CVE-2026-6658
MediumCVSS 5.4Exploitation Probability (EPSS)
Low risk3th percentile — higher than 3% of all known CVEs
Summary
A vulnerability in jupyter/nbconvert versions up to 7.17.0 allows Cross-site Scripting (XSS) via unsanitized `text/vnd.mermaid` output in HTML exports. The `data_mermaid` block in `share/templates/lab/base.html.j2` renders `text/vnd.mermaid` cell output directly into HTML without escaping, enabling attackers to inject arbitrary HTML/JavaScript by breaking out of the `<pre>` tag.
Risk Assessment
The risk for the organization is the potential execution of arbitrary JavaScript in the context of users viewing the exported HTML file, which could lead to data theft, session hijacking, or further attacks on users.
Recommendation
It is recommended to immediately update jupyter/nbconvert to a version newer than 7.17.0, which includes a fix for this vulnerability. If an update is not possible, avoid rendering notebooks with untrusted data in HTML format.

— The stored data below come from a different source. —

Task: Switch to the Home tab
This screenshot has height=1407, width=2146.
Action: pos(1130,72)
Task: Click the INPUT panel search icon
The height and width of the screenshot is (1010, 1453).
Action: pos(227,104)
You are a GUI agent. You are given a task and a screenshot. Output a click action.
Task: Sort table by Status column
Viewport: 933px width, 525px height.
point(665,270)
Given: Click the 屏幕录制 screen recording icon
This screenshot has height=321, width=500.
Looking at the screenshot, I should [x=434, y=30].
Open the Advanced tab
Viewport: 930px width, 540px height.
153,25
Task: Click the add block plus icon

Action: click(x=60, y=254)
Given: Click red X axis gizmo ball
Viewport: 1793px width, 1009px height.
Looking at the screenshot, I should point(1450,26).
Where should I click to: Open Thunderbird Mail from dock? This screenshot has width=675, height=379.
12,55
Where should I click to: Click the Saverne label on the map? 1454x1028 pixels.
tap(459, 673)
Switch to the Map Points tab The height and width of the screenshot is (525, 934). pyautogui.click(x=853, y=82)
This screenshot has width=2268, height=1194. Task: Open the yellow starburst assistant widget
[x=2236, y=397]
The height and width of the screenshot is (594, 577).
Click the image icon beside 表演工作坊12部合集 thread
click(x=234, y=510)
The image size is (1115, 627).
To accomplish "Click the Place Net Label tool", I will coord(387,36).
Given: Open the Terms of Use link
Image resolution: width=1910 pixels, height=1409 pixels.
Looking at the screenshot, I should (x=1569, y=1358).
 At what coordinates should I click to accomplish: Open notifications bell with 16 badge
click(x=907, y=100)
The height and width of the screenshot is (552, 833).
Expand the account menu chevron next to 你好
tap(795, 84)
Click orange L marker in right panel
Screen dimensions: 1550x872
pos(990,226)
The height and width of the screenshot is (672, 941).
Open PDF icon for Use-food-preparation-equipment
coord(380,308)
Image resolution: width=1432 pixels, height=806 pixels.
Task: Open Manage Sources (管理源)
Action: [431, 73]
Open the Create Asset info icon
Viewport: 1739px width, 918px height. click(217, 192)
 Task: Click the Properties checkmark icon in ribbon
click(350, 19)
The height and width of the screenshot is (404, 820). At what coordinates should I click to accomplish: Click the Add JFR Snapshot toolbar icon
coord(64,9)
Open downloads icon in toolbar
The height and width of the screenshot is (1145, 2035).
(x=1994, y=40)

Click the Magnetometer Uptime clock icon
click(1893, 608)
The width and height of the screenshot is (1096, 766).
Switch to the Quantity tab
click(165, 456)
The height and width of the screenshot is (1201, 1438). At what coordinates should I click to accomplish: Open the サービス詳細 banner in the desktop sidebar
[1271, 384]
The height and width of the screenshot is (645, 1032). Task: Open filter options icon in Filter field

Original NVD description (English source)
A vulnerability in jupyter/nbconvert versions <= 7.17.0 allows for Cross-site Scripting (XSS) via unsanitized `text/vnd.mermaid` output in HTML exports. The `data_mermaid` block in `share/templates/lab/base.html.j2` renders `text/vnd.mermaid` cell output directly into HTML without escaping, enabling attackers to inject arbitrary HTML/JavaScript by breaking out of the `<pre>` tag. This vulnerability impacts any server using nbconvert to render notebooks as HTML, allowing attackers to execute arbitrary JavaScript in the context of users viewing the HTML export.